- Police Beat
- The Forecaster
SOUTH PORTLAND — Almost a year after its launch, a bicycle mechanics program for kids at the Boys & Girls Club is almost running flat.
Ed Hoell of the Eastern Trail Alliance, one of the partner organizations, said the program continues to do incredible work, but has limited resources and needs to attract new financial support.
“When we started the program, I wanted to try to find funding, but didn’t want to go after businesses or organizations that were already helping,” Hoell said. “I approached friends and families for funding. We received a grant from the Southern Maine Conservation Collaborative. We’re keeping it going financially, but we always could use more volunteers and more help.”
Hoell has been leading the partnership between the alliance, the Community Bicycle Center of Biddeford, and the South Portland Boys & Girls Club since June 2018. The kids who participate range from 10-14, and there are typically eight to 10 kids in each session.

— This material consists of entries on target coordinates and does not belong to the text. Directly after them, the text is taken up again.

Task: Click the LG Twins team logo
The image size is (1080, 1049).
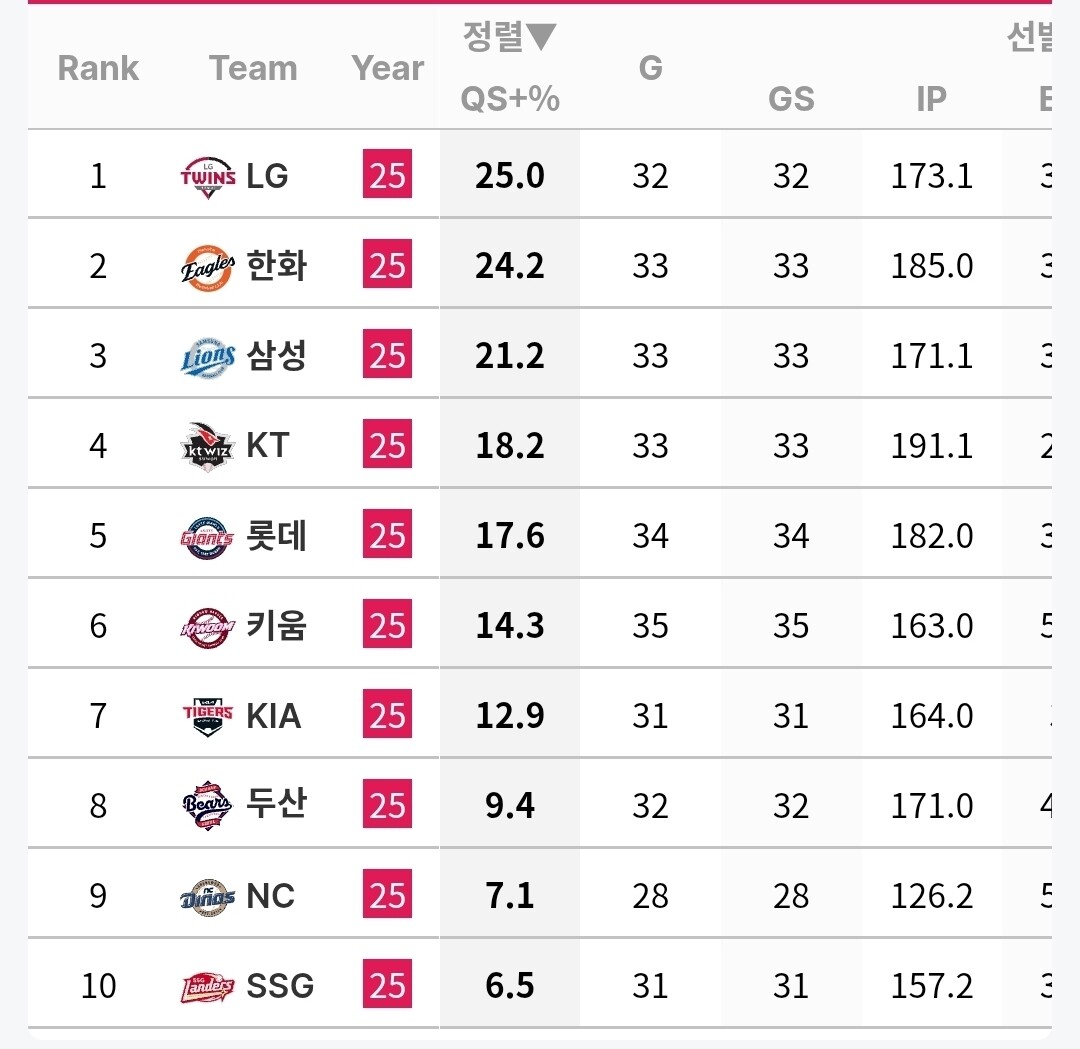Action: 208,176
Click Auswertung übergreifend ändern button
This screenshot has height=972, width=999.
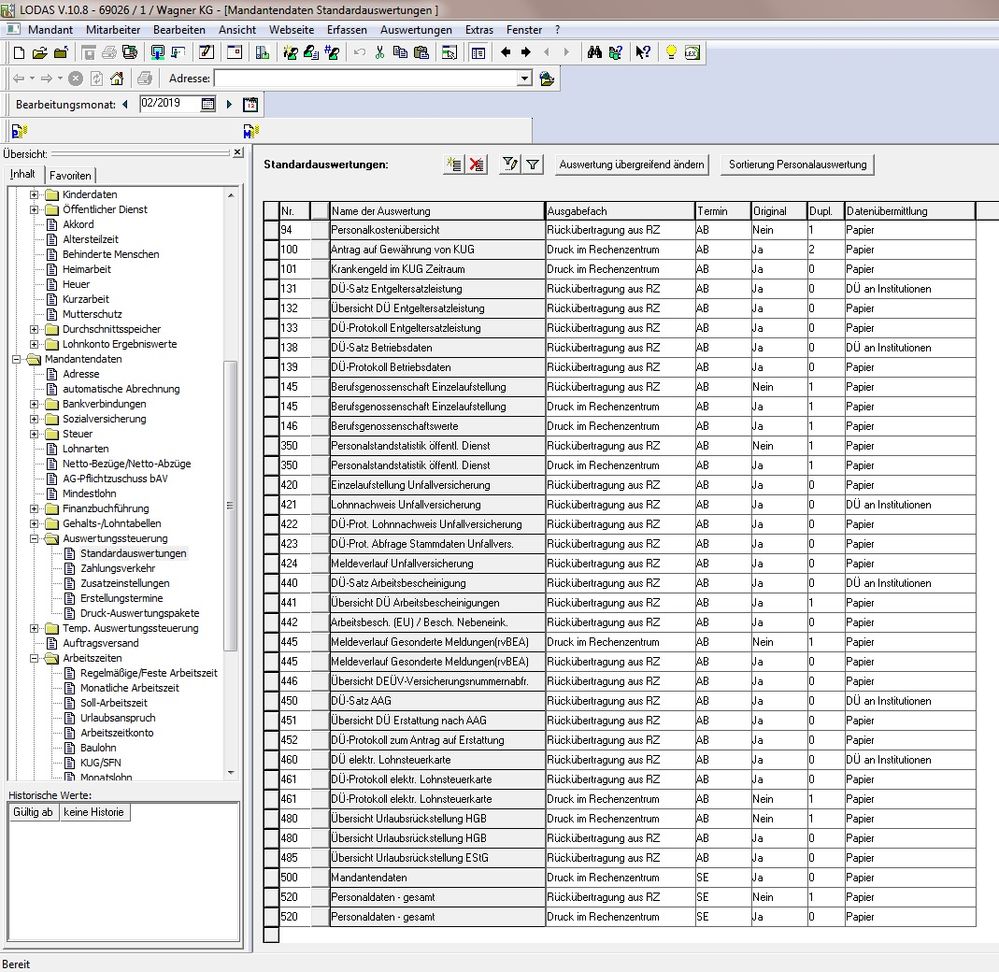pos(632,165)
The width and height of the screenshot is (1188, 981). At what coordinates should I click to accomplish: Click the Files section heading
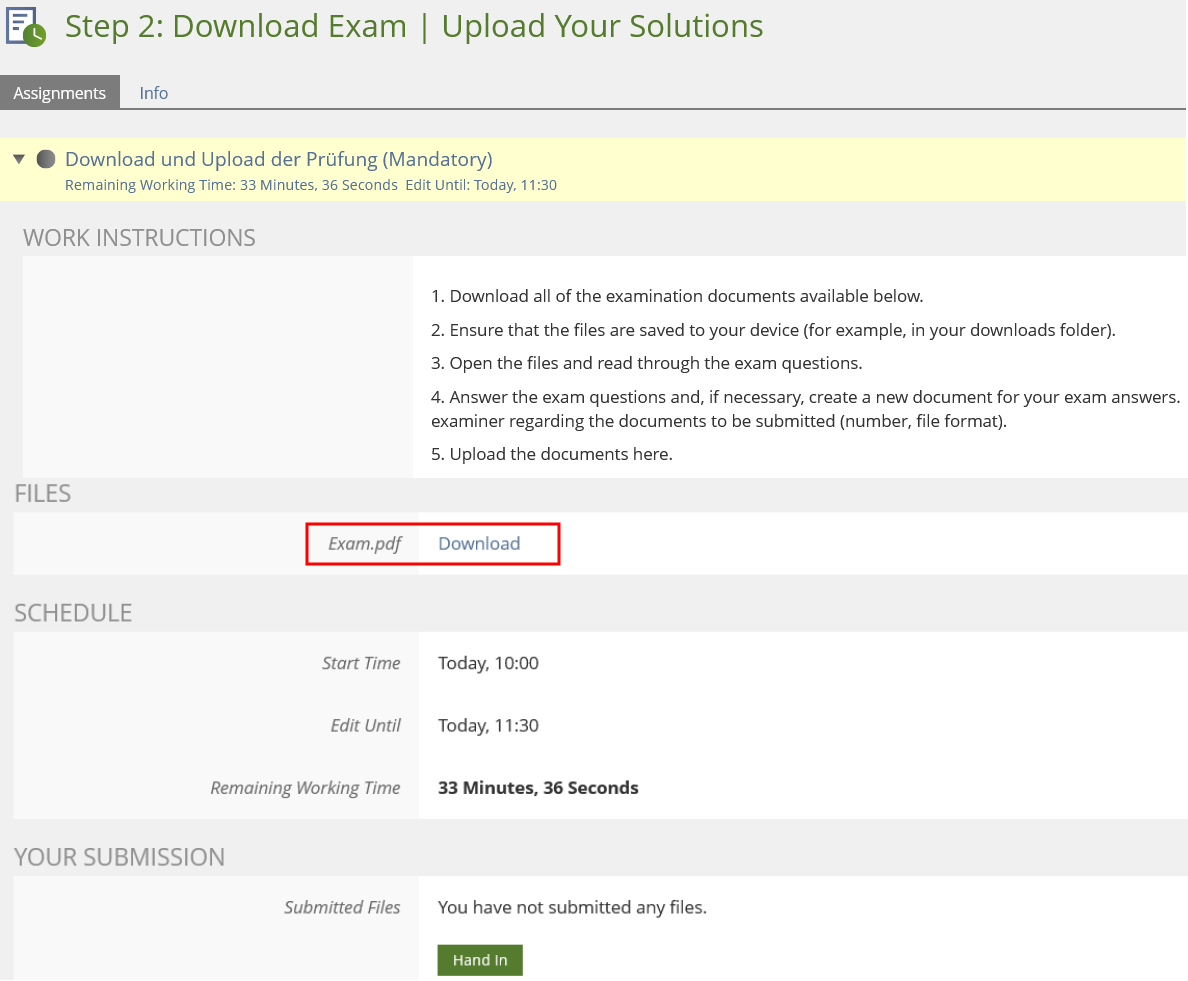coord(43,493)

Hoell, who worked in youth development services at the Boys & Girls Club in Boston for 25 years, moved to Maine to retire in 2016, but soon developed an interest in continuing his work with the local club.
He first approached Karen McDonald, chief operating officer of the club, who was excited about the idea. A subsequent conversation with then-ETA Executive Director Carole Brush led Hoell to the CBC to learn about current curricula dealing with bike safety and maintenance. The ETA was happy to promote the trail, which is only 50 feet from the club’s back door.
“We’re directly on the Greenbelt Trail and it’s a very quick ride to Bug Light and back, so we have this natural space that we’re so lucky to utilize,” McDonald said. “But it’s a challenge for us to raise resources every year to meet the commission; we are still tackling the summer program costs and will need to continue raising resources.”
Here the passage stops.